My understanding of bilinear functions is a bit sketchy so this is possibly a very dumb question. I'm reading a book which contains the following proposition (all of the tensor products in this question are over $R$).
Let $M_1, M_2$ be $R$-modules and let $N_1$ (respectively $N_2$) be an $R$-submodule of $M_1$ (respectively $M_2$). Then there is an isomorphism of $R$-modules:
\begin{equation} M_1/N_1 \otimes M_2/N_2 \cong (M_1 \otimes M_2)/(N_1 \otimes M_2 + M_1 \otimes N_2). \end{equation}
Here $R$ is a commutative ring with unity. We first note that there is an obvious $R$-bilinear map:
\begin{equation} h:M_1 \times M_2 \rightarrow M_1/N_1 \otimes M_2/N_2 \end{equation} defined by $h(a,b) = (a + N_1) \otimes (b + N_2)$. Then, by the definition of a tensor product, we have a map:
\begin{equation} \tilde{h} : M_1 \otimes M_2 \rightarrow M_1/N_1 \otimes M_2/N_2 \end{equation}
defined by $\tilde{h}(a \otimes b) = (a + N_1) \otimes (b + N_2)$.

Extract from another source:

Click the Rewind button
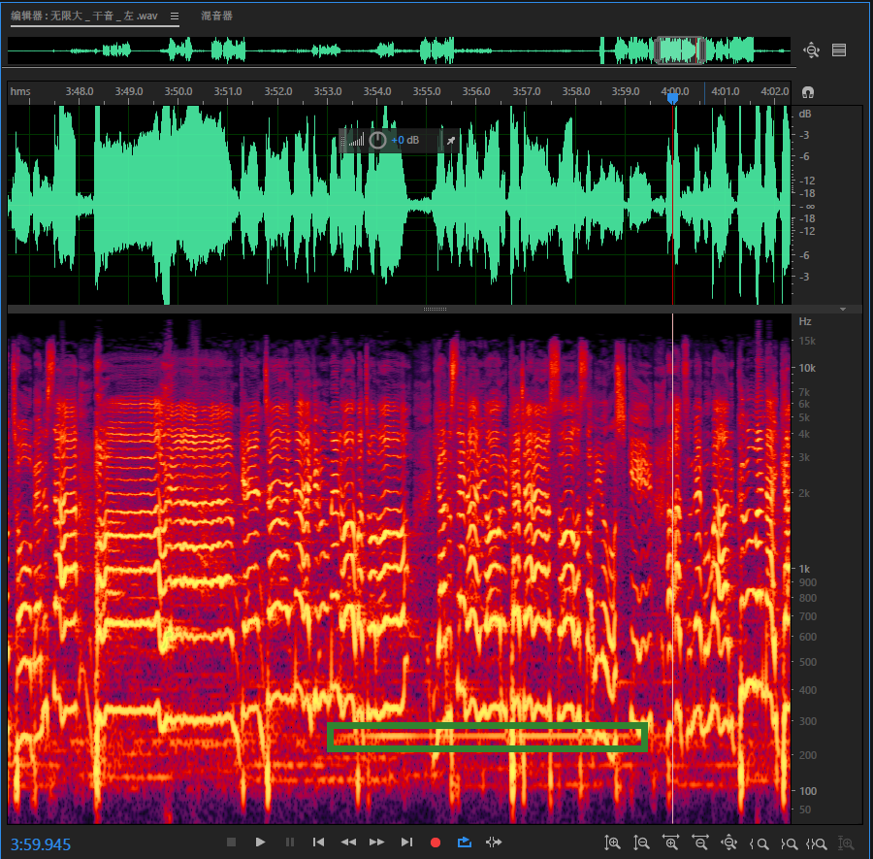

So far, this all makes sense. The next step, which is not explained, is to notice that $N_1 \otimes_R M_2 + M_1 \otimes N_2 \subseteq \ker(\tilde{h})$. I don't see why this is the case.
For example, let $n \otimes b + a \otimes m \in N_1 \otimes M_2 + M_1 \otimes N_2$, with $n \in N_1$, $m \in N_2$, $a \in M_1$ and $b \in M_2$. Then:
\begin{align}
\tilde{h}(n \otimes b + a \otimes m) &= \tilde{h}\left( (n + a)\otimes(b + m) \right) \\
&= \left( (n+a) + N_1\right) \otimes \left((b + m) + N_2\right) \\
&= (a + N_1) \otimes (b + N_2)
\end{align}
But this is not the identity $N_1 \otimes N_2$, unless $a \in N_1$ and $b \in N_2$ which isn't the case in general.
Can anyone explain where my reasoning has gone wrong? I'm sure that I'm either misunderstanding how tensors work, but maybe there's some other aspect of the setup that I've overlooked.
Best Answer
The first line of your equality is incorrect; we do not have $n\otimes b+a\otimes m=(n+a)\otimes(b+m)$.
Instead you could use linearity of $\tilde{h}$: $$\tilde{h}(n\otimes b+a\otimes m) = \tilde{h}(n\otimes b)+\tilde{h}(a\otimes m) = (n+N_1)\otimes(b+N_2)+(a+N_1)\otimes(m+N_2).$$